The forecast for the 28th was rain, so we didn’t make many plans except for a spot of grocery shopping. It was a mega two supermarket shop. Lidl for the bargains and stuff we know that they sell (i.e. cheddar cheese) and Intermarche for their baked goods and French cider. Paul, being almost exclusively a cider drinker, has had some interesting experiences in Portugal with Somersby and Strongbow – so called – cider. He was very excited when he saw these British brands in the supermarkets, but disappointed to find that it wasn’t really cider especially as he went a bit mad and bought 24 bottles. Instead it is a mixture of cider, apple juice and apple flavouring and tastes like an apple alco-pop. Luckily Intermarche sells the french stuff which passes muster and I’m sure we’ll find some british brands for vastly inflated prices when we get down to the ex-pat territory of the Algarve.
After stocking the cupboards we decided to take a quick trip to Cabo da Roca, the headland that is the most westerly point in mainland Europe. We approached along busy roads and drove into the carpark only to drive out again, narrowly avoiding the hordes of tourists. We parked for a cuppa on a layby to the side of the road and watched coaches arriving and leaving with great regularity. It’s obviously a popular day out from Lisbon. The Romans believed that this was the end of the world.
Although we’d fancied the walking from Cabo da Roca, we didn’t fancy the company of the tourists so we pushed on further south to Cabo Espichel. Another headland but much quieter this time although it seems to have more going for it than just geography. The church of Nossa Senhora do Cabo has been a place of pilgrimage and still has the dormitories for pilgrims lining the approach, although they are now boarded up. There is also a chapel lined with Azulejos – the blue and while tiles that Portugal is famous for – depicting the story behind the dedication of the church, although it was locked when we were there and we had to peer through the bars on the door.
The skies were a deep grey by now and rain was threatening. We decided not to venture too far from Bertie and sure enough the rain began to descend heavily almost straight away.

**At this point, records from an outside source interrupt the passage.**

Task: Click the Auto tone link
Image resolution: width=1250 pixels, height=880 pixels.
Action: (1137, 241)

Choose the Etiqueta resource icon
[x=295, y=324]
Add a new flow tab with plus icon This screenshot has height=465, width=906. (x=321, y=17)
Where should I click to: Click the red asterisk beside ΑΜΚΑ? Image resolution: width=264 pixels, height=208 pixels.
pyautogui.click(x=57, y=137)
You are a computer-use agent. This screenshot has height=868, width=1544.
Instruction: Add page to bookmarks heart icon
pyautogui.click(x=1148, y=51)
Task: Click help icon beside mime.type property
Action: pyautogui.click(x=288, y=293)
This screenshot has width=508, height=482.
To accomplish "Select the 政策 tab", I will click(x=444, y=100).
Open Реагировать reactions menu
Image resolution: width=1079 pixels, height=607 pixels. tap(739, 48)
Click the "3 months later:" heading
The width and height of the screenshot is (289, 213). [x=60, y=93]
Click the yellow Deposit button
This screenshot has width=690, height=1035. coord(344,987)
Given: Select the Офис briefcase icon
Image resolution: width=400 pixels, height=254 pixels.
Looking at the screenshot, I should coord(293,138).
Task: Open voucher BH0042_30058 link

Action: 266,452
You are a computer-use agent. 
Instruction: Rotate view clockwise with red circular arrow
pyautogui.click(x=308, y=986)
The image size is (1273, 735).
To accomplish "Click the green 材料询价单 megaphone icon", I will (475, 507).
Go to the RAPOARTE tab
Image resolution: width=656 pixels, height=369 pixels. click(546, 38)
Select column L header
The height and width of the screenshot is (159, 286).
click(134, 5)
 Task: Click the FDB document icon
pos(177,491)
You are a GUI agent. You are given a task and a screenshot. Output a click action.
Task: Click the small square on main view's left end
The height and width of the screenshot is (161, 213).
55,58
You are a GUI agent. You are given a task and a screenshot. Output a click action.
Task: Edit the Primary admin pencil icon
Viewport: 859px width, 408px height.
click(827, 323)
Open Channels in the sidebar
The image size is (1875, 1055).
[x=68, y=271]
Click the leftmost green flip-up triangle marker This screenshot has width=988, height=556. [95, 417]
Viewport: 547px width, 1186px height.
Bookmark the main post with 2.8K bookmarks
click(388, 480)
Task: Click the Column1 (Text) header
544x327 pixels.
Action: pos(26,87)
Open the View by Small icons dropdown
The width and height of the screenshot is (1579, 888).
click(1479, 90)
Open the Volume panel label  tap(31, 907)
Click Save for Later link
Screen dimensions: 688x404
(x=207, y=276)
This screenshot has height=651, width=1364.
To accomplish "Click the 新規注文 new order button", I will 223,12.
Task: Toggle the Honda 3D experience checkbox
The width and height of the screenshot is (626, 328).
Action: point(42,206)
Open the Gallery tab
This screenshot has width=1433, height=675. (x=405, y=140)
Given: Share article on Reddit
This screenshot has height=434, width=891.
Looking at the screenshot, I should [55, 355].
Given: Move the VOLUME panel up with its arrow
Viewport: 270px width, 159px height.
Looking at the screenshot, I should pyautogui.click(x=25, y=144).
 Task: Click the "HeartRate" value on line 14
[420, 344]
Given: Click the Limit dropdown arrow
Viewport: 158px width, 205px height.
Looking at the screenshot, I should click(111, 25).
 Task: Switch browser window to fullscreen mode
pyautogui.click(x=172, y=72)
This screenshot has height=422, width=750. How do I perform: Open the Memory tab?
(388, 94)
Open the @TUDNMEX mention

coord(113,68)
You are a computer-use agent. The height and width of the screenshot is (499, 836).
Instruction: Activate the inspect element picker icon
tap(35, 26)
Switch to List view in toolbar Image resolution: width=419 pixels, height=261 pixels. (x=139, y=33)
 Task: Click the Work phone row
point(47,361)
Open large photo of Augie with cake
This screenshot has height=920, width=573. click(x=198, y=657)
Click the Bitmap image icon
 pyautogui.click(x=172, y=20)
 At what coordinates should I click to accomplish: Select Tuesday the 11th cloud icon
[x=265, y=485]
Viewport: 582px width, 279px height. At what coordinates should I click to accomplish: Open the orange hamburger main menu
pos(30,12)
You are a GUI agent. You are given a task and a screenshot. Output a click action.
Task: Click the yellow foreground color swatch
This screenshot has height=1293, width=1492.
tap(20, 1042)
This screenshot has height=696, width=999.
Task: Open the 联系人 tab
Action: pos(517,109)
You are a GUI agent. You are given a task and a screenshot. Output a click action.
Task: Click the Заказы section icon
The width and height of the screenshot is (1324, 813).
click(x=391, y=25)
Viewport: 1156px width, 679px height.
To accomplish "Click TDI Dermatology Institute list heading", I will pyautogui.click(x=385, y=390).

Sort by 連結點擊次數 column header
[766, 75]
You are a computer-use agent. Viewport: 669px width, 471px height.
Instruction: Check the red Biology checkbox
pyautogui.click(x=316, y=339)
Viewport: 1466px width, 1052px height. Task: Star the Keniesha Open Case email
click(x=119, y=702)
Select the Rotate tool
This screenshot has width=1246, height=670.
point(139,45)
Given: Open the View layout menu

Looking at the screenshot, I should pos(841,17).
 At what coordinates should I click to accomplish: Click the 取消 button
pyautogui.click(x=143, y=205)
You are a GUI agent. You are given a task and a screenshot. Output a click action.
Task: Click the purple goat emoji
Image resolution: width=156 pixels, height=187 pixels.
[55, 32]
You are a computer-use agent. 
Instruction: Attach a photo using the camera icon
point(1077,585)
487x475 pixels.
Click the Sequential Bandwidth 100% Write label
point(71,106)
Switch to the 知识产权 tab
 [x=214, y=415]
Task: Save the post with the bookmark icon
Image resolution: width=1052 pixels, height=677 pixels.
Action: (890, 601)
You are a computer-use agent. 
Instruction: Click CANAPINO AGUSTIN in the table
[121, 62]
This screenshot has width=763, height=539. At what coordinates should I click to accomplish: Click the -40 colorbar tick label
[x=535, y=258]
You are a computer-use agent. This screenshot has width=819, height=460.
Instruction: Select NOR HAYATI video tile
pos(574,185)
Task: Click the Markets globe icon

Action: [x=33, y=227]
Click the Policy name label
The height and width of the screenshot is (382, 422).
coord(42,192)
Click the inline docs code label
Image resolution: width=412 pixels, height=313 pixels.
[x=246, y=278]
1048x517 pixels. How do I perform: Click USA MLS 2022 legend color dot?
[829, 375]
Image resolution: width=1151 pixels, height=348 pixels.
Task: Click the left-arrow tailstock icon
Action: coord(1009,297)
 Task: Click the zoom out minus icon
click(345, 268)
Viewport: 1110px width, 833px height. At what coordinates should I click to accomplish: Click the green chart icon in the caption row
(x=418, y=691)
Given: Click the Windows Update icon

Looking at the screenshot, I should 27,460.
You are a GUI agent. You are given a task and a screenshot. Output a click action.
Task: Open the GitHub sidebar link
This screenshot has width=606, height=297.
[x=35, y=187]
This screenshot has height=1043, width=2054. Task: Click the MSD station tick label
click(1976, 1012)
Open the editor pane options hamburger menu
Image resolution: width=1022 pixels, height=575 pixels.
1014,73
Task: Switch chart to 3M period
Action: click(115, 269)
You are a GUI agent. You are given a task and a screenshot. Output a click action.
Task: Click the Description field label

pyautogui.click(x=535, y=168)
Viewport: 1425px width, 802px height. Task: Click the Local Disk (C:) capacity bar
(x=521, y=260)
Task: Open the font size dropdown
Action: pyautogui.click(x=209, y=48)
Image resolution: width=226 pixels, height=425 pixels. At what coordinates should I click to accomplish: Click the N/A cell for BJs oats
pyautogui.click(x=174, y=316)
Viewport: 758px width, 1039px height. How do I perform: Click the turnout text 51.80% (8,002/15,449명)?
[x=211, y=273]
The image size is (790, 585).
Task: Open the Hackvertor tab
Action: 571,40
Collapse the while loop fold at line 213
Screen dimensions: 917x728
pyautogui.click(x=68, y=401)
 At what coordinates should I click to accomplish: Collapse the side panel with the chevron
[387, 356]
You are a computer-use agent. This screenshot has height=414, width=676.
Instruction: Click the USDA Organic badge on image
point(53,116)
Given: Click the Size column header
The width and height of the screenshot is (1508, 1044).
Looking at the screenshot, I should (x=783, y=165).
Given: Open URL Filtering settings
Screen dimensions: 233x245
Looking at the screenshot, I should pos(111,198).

We watched as the car park in front of us turned into a small pond and water ran in rivulets down Bertie’s sides and then down the carpark eroding channels in the clay. It was an afternoon for a bit of TV and web surfing.
The following day the rain had passed and we went for a walk around the headland, following a marked route to the south, passing the lighthouse and taking us to a ruined 17th century (we think) fort where a rusted pillar would have once held a warning beacon.
From the fort we cut across the headland, passing half built villas, maybe from the 80s which were now derelict. Building materials were scattered around and Paul identified a few asbestos tiles – nice.
On the north side of the headland we joined another marked route that followed the northern coast to the Pedra da Mua – the footsteps of the dinosaurs. The coast here is made of many layers of sedimentary rocks and several steps of dinosaur footprints have been found. The only ones we could make out were those that tracked up the cliff opposite the viewpoint, although there are others we couldn’t find them and I would recommend looking on the internet for some pointers before going rather than afterwards! These footprints form part of the legend of the area with stories that the Virgin Mary rode a giant mule out of the sea and up to the headland.
At the end of the walk we investigated another building, this was part of the water supply and laundry area for the church and pilgrim buildings and an aqueduct can be seen near the road that leads to the headland.
Because of the previous day’s rain the walk had been extremely muddy, we both felt a couple of inches taller with the amount of claggy sediment that was clinging to the bottom of our boots. Despite our best endeavours this mud got everywhere.